Task prompt:
Rescale the data starting at the line that contains "Click the 300" and ending at the end of the data. Write those lines again with their requests but without the pictures, multiplying every number in the answers (the viewport sizes and the coordinates) by 1.55 and rounding to whole numbers, halves up.

Data for this task:

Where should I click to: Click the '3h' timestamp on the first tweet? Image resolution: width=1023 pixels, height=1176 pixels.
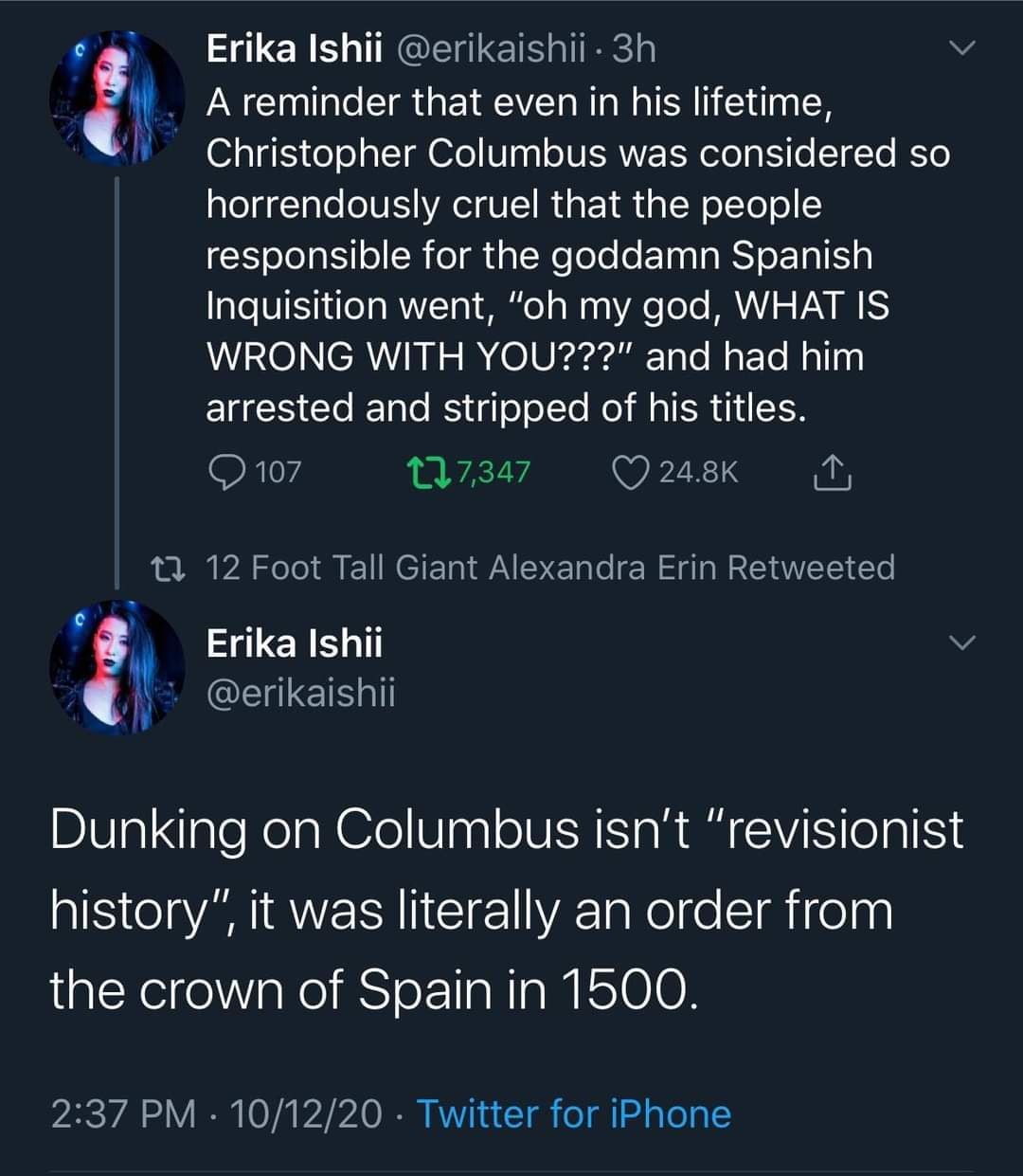coord(634,48)
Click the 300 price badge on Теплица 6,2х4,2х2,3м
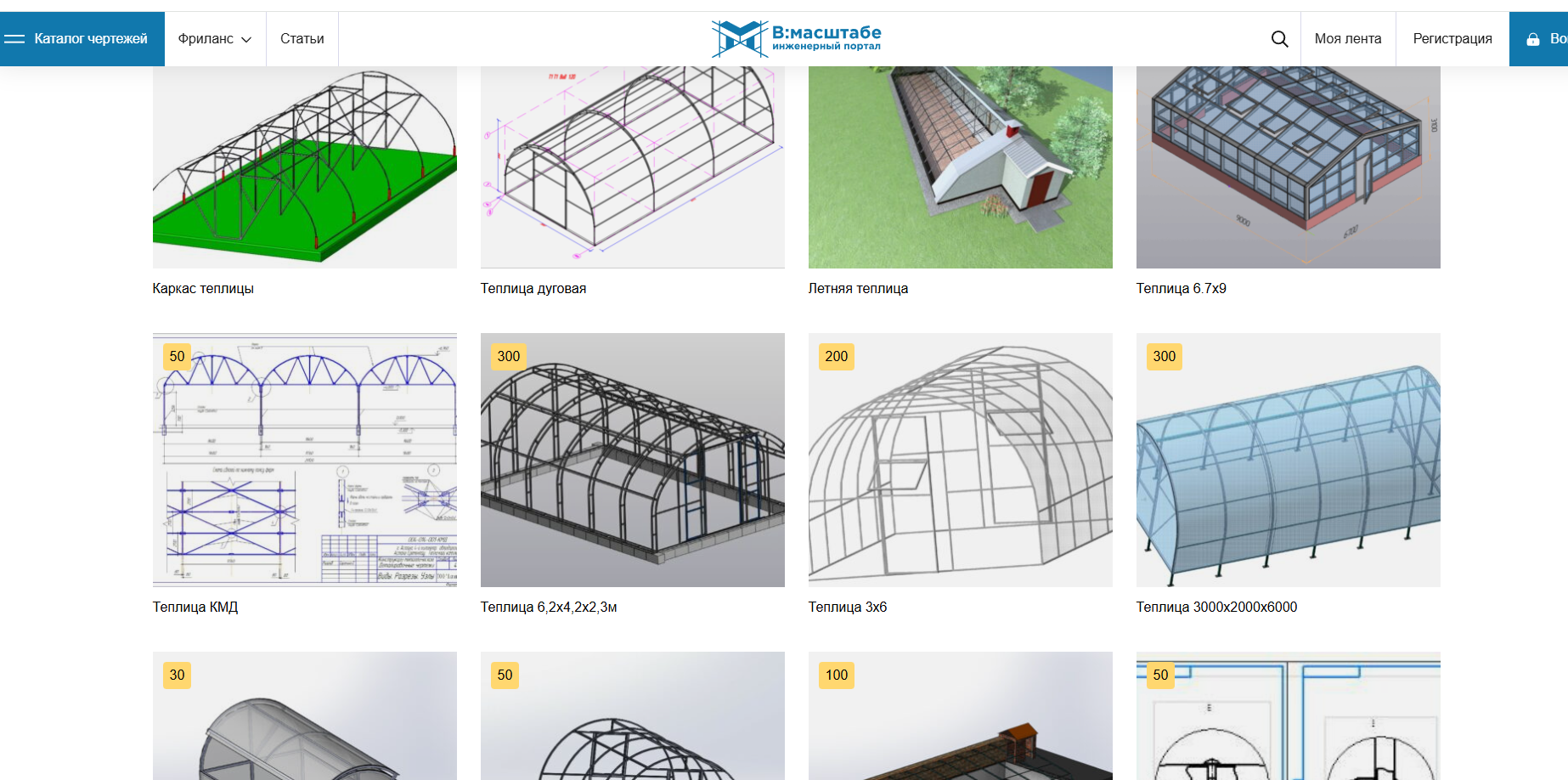Viewport: 1568px width, 780px height. coord(508,357)
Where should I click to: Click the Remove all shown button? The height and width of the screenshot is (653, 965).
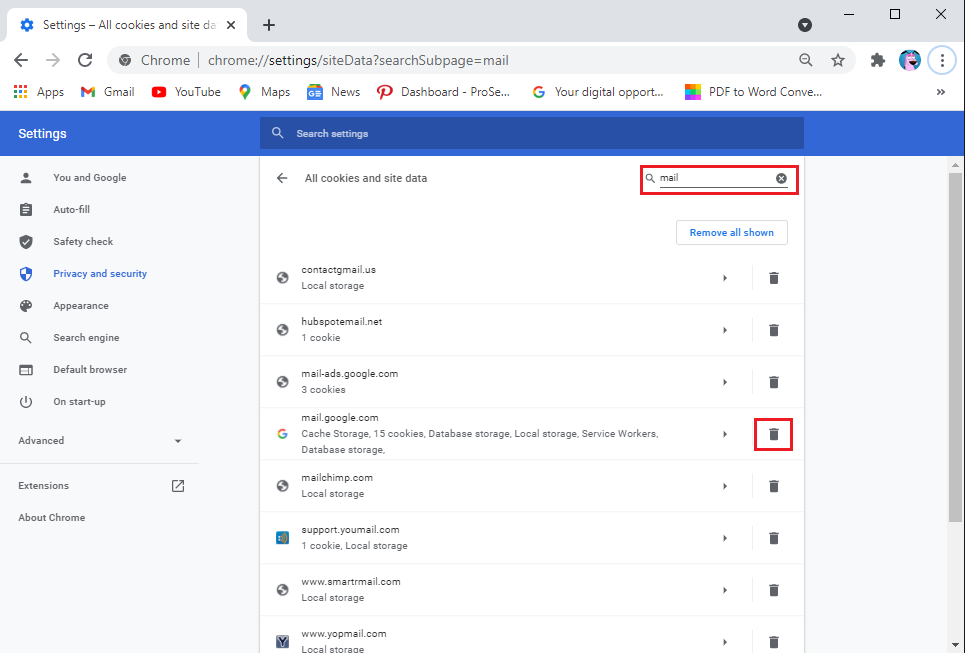tap(731, 232)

Solution to the exercise:
Click the 300 price badge on Теплица 6,2х4,2х2,3м
Viewport: 2430px width, 1209px height. coord(787,553)
Where should I click to: Click the Remove all shown button? The height and width of the screenshot is (653, 965).
tap(1133, 360)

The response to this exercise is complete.